Но раз мы дальше будем жить вперед,
а будущее – дикая пустыня,
ты в ней оазис, что меня спасет,
красавица моя, моя богиня.
Неисполнимое движение времени вспять могло бы создать замкнутую, кругообразную структуру жизни, где круг объектов был бы заранее предопределен, вызывая повторы в свободном комбинировании, а герои (alter ego и его немногочисленные адресаты) могли бы столь же свободно занимать положения относительно произвольного (почти случайного и непринужденного) центра временно́го круга. Однако последнее четверостишье открывается союзом «но», не только вводящим антитезу, но и выстраивающим кольцевую композицию – своего рода формально-смысловую замену неосуществимому, – герой в лице любимой находит спасение от «дикой пустыни» будущего, расположенного «впереди», то есть по ходу движения линейного времени: аморфная жизнь, принимающая очертания пустыни – «дурной пустоты», только и может быть принята, позволяет с ней примириться, поскольку в ней есть оазис – своего рода формирующий центр.
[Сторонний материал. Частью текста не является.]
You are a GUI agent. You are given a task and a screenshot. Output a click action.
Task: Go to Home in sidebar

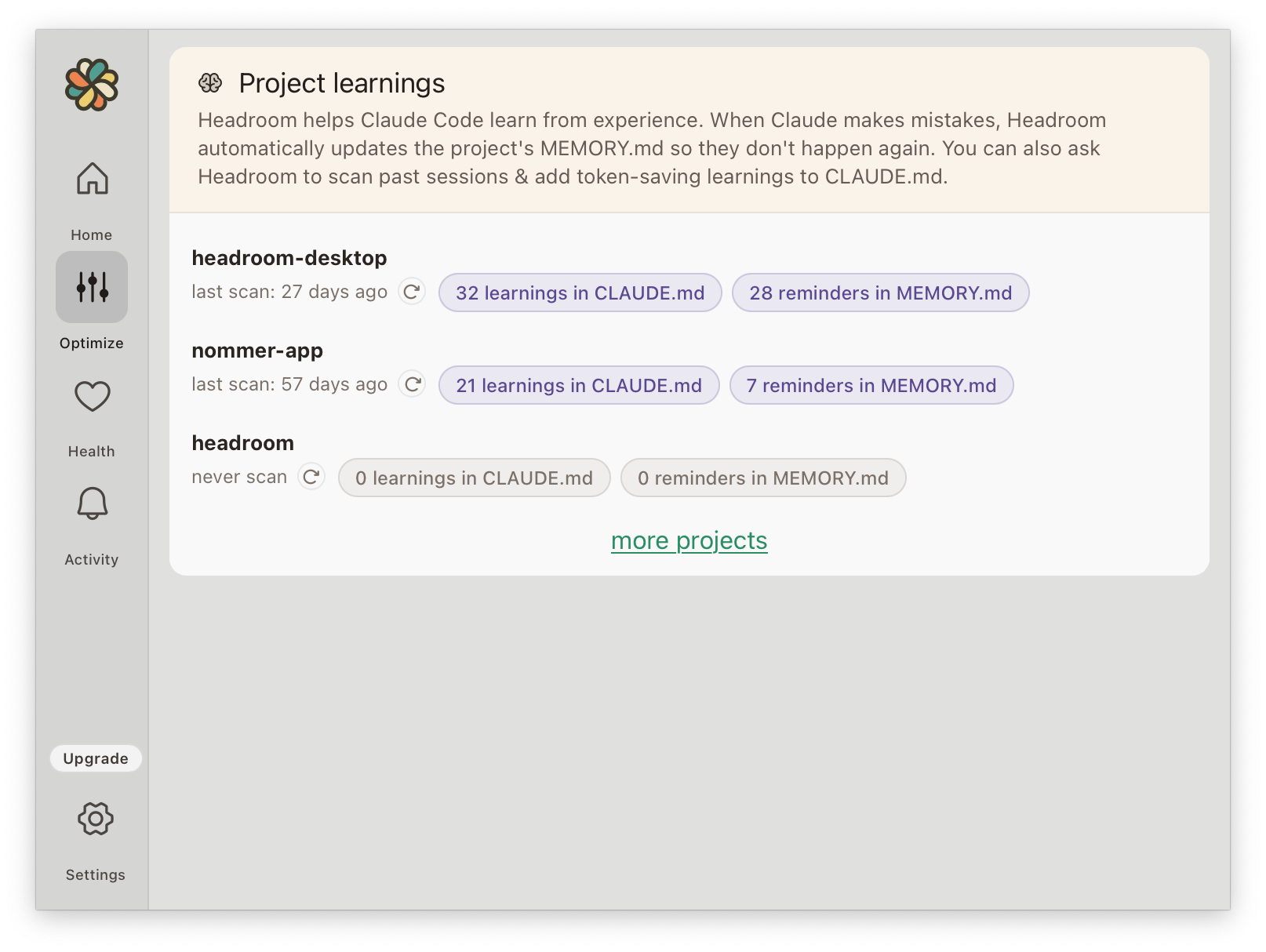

Этот центр – любовь. Разумеется, здесь речь идет о любви, воплощение темы которой является одной из важнейших в поэзии Аронзона. Эрос у Аронзона нетипичен, и поэт не просто воспевает красоту и другие достоинства своей дамы, следуя за традицией, восходящей в первую очередь к Петрарке[311]. Он формирует пространственно-временной центр, в котором герой расположен в статичной позе созерцателя, однако сама точка «внутреннего хронотопа», из которой совершается созерцание, и неопределенна, и лишена самостоятельной темпоральности. Автоперсонаж в этой точке, «не принимая участия»[312], то есть будучи полностью безучастным «ко всему, что в мире было», позиционирует себя мертвецом, которого с жизнью связывает только любовь, о чем недвусмысленно сказано в варианте стихотворения «Красавица, богиня, ангел мой…» (1970, № (141)): «Был каждый день – засмертный день восьмой, / но вот любовь – мне знак, что я не умер» (Т. 1. С. 369).
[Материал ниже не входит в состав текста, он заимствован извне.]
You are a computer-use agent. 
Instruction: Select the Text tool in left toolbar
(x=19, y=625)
«Засмертный день восьмой» – намек на стих из Книги Бытия: «И совершил Бог к седьмому дню дела Свои, которые Он делал, и почил в день седьмый от всех дел Своих, которые делал» (Быт. 2:2. Курсив мой. – П. К.). Этим окказиональным библеизмом поэт определяет пространство, в котором пребывает автоперсонаж, – пространство дня то ли после творения, то ли накануне девятого дня после смерти, на пороге предстояния перед Богом. Кажется, будто здесь человеческое и божественное максимально сближены, и конфликтное их противостояние смягчается любовью, подобной небесам, откуда открывается образ возлюбленной: «Вид на тебя с небес моей печали…» (Т. 1. С. 369).
Так Аронзон метафорически точно определяет «внутренний хронотоп» «пространства души». Это пространство требует определенной оптики, особенностям которой будет посвящена следующая глава.